Task item
Return every record below exactly as given.

Records for processing
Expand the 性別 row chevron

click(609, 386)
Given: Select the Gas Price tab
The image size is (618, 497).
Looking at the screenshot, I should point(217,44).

Answer to the exercise
Expand the 性別 row chevron

click(609, 386)
Given: Select the Gas Price tab
The image size is (618, 497).
Looking at the screenshot, I should point(217,44).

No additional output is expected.